ME DEPARTMENTAL SEMINAR

 

Friday, February 16, 2007

Time 1:00 – 2:00pm

Location 2211 GGB

 

 

Professor Kenneth E. Goodson

Department of Mechanical Engineering

Stanford University

 

"Thermal Phenomena in Electronic Microstructures"

 

Abstract:

This seminar summarizes Stanford research on microscale and nanoscale thermal phenomena in transistors, electronic materials, and microfluidic heat sinks. An electrothermal simulator for sub 30-nm transistors reveals hotspots using coupled electron-phonon transport models. Novel thermal metrology includes high temporal resolution imaging of resistance contributions in carbon nanotube arrays and sub 100-nm semiconductor and dielectric films.
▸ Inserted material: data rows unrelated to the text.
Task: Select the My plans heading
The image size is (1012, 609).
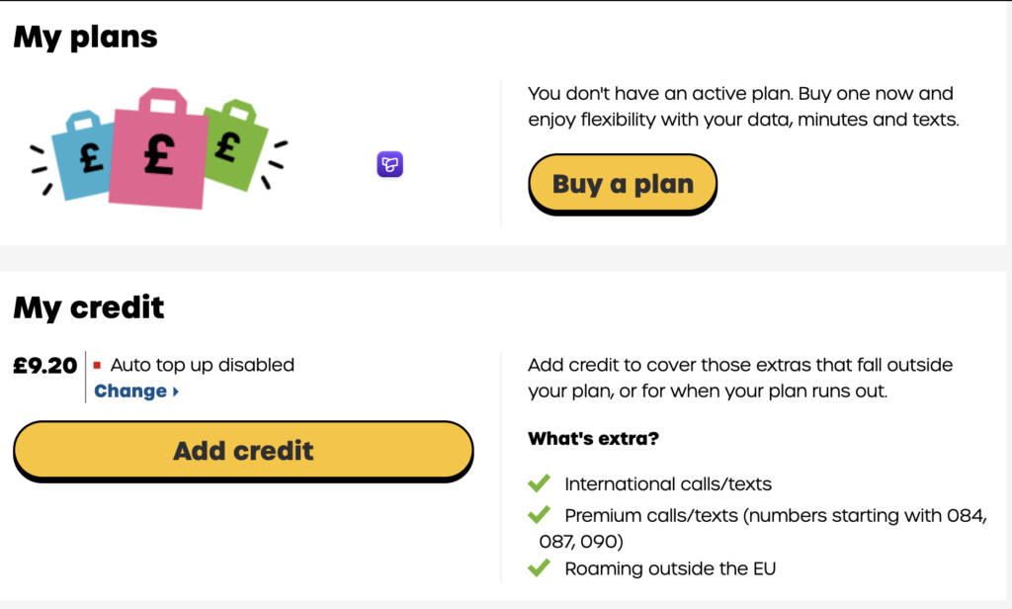Action: [x=85, y=37]
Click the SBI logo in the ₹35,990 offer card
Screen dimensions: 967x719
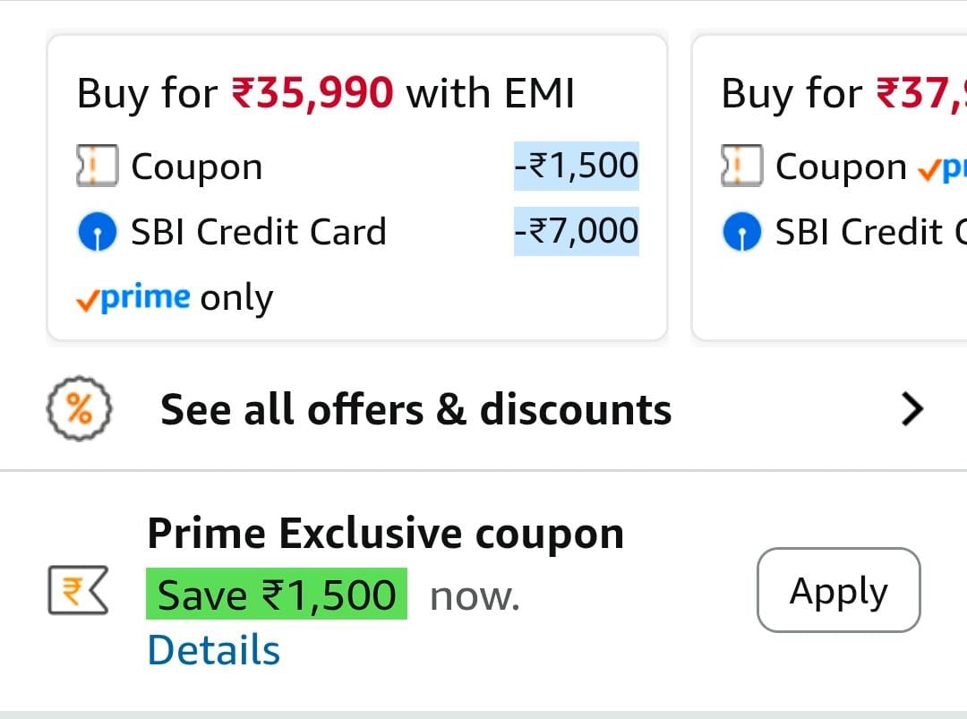[98, 233]
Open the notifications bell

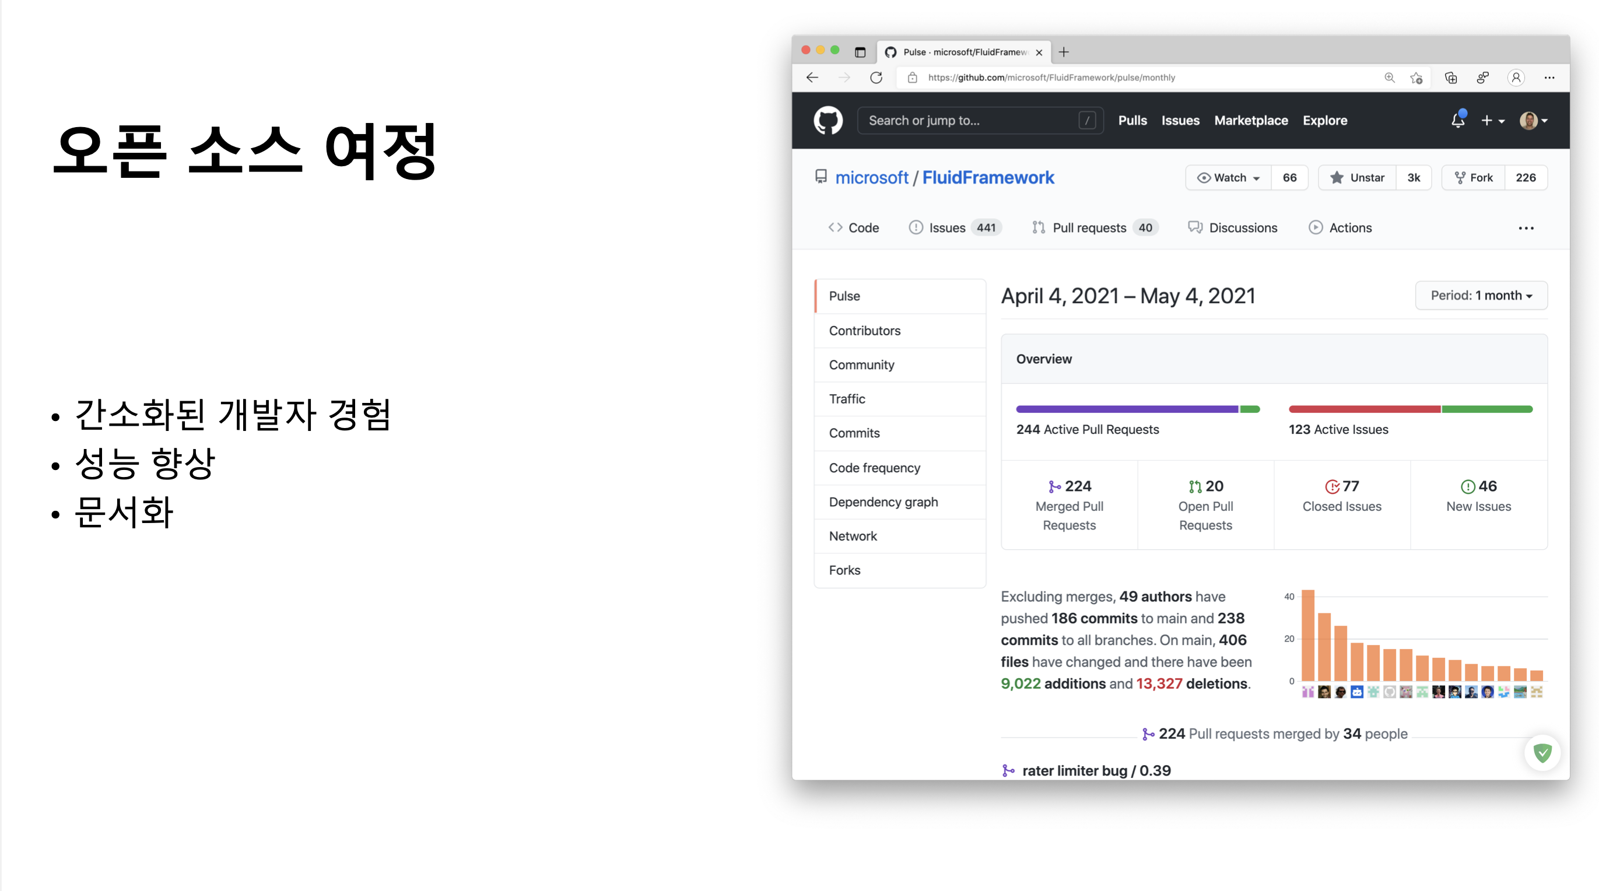point(1457,120)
Novel MEMS are developed for thermal control of neural cell growth, diagnostics of microchannel boiling, and near-field infrared imaging. For cooling of 250+ W microprocessors, Stanford work on 3D microchannel cooling is the basis fro a successful Silicon Valley start up that has shipped more than 40,000 units

 

 

Bio:

Ken Goodson is Professor of Mechanical Engineering at Stanford University. He received the Ph.D. in Mechanical Engineering from MIT in 1993 and worked with the Materials Group at Daimler-Benz AG on power transistor design. He has been with Stanford since 1994, where his research group now includes fifteen students and research associates. His group has published more than one hundred archival journal papers and seven book chapters. His research has been recognized through the ONR Young Investigator Award, the NSF CAREER Award, the Journal of Heat Transfer Outstanding Reviewer Award, a JSPS Visiting Professorship at the Tokyo Institute of Technology, as well as Best Paper Awards at SEMI-THERM (2001), the Multilevel Interconnect Symposium (1998), and SRC TECHCON (1998). In 2001 Goodson co-founded a startup, Cooligy, which develops microfluidic cooling technology for computers and has grown to 40+ employees.